Zingaretti non nasconde che, se sarà segretario, vorrebbe proprio Calenda tra le candidature di punta alle europee. E pure Martina guarda alle mosse dell’ex-ministro. “So che Carlo Calenda insieme a tanti altri sta lavorando a un Manifesto di progetto e guardo con molto interesse a questo sforzo”.
Calenda sarà con Martina il 29 gennaio a Milano a un’iniziativa e sempre a Milano domani con Zingaretti ci sarà l’attuale sindaco Giuseppe Sala e pure l’ex, Giuliano Pisapia, allontanatosi dai riflettori dopo la rinuncia a promuovere una lista di sinistra alleata al Pd alle politiche del 4 marzo.
Una rinuncia per ‘incompatibilità’ con il Pd renziano che vide il punto di rottura sulla rinuncia dem a portare in aula lo Ius Soli. E dalle parti dell’area renziana arriva da Antonello Giacomelli (vicino a Luca Lotti e sostenitore di Martina) un commento al vetriolo su Zingaretti: “Zingaretti di fatto propone di sciogliere il Pd per una Cosa nostalgica con D’Alema, Bersani, Fratoianni. Magari per allearsi con i ‘compagni che sbagliano’ del M5S. Lecito? Certo. Ma perché si candida a guidare un partito di cui non condivide il progetto e di cui si vergogna?”.
Per Francesco Boccia, candidato al congresso dem, la lista unitaria è un progetto da perseguire. Ma specifica: “Prima di parlare di liste dobbiamo capire quali sono i valori con cui il Pd esce dal congresso. Le liste si fanno sui valori”. E quelli di Boccia guardano a sinistra. “Per capirci: una cosa è En Marche. Un’altra è una nuova alleanza sociale. Il problema non è se facciamo una lista, ma per cosa la facciamo. Se è per unire o se è per prendere qualche voto in più con quelli che poi il giorno dopo si dividono da noi, non ha senso”.

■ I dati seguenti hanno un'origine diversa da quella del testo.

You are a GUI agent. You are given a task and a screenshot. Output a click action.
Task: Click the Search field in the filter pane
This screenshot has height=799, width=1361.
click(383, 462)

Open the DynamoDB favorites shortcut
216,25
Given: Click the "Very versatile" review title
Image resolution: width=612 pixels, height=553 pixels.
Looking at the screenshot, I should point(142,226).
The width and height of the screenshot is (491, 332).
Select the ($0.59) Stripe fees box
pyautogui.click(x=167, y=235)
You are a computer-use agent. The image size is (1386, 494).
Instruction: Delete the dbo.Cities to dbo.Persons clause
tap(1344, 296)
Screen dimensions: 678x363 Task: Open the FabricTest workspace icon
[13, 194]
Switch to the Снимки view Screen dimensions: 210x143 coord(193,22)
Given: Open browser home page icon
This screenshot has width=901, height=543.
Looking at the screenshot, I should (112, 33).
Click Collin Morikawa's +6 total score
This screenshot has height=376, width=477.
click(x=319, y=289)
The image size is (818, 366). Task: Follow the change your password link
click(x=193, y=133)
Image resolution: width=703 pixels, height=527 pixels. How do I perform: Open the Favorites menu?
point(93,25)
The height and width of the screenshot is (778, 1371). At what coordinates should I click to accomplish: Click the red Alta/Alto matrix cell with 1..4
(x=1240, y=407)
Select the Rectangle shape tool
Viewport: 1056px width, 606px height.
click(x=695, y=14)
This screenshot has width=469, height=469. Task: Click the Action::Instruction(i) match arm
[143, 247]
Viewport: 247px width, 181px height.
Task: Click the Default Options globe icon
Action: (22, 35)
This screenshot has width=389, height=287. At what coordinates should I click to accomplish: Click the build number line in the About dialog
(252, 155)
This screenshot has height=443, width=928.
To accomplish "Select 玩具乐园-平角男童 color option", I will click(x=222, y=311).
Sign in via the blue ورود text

Per una lista unitaria si rivolgerebbe ai fuoriusciti Pd? “Chi è uscito ha sbagliato. Ma a me hanno insegnato -dice Boccia- che la politica guarda al futuro, non al passato. Io guardo alla possibilità di mettere insieme i Verdi tedeschi, Corbyn, Podemos, i socialisti portoghesi. Una lista ampia e unitaria in Europa. Se fai questo, metti dentro tutti nel Pd. Lo sanno Vendola, Civati, Laforgia, Bersani, Bonelli dei Verdi. Per me non ha senso che stiamo in partiti diversi. Il Pd può essere il partito di tutti”. E sul simbolo: “Non lo so, vedremo. Il simbolo del Pd e quello dell’Ulivo ce li ho nel cuore”.
Per i sondaggisti se alla fine il Pd dovesse rinunciare al simbolo per favorire una lista unica, non sarebbe un problema perché ormai è tutta una questione di leadership. Il simbolo “può essere accantonato per le europee e anche sostituito”, ma “si tratta di una operazione che può funzionare solo se la leadership del partito diviene forte e autorevole”. Osserva Renato Mannheimer: “Una volta nella Prima Repubblica, il simbolo era essenziale, gli elettori votavano il simbolo più che il leader. Oggi cambiarlo potrebbe essere pericoloso ma non disastroso visto che conta più il leader”. E comunque, sottolinea Maurizio Pessato di Swg, un conto sono le europee ma sarebbe “molto più difficile” cambiare il simbolo “sul piano nazionale” alle politiche.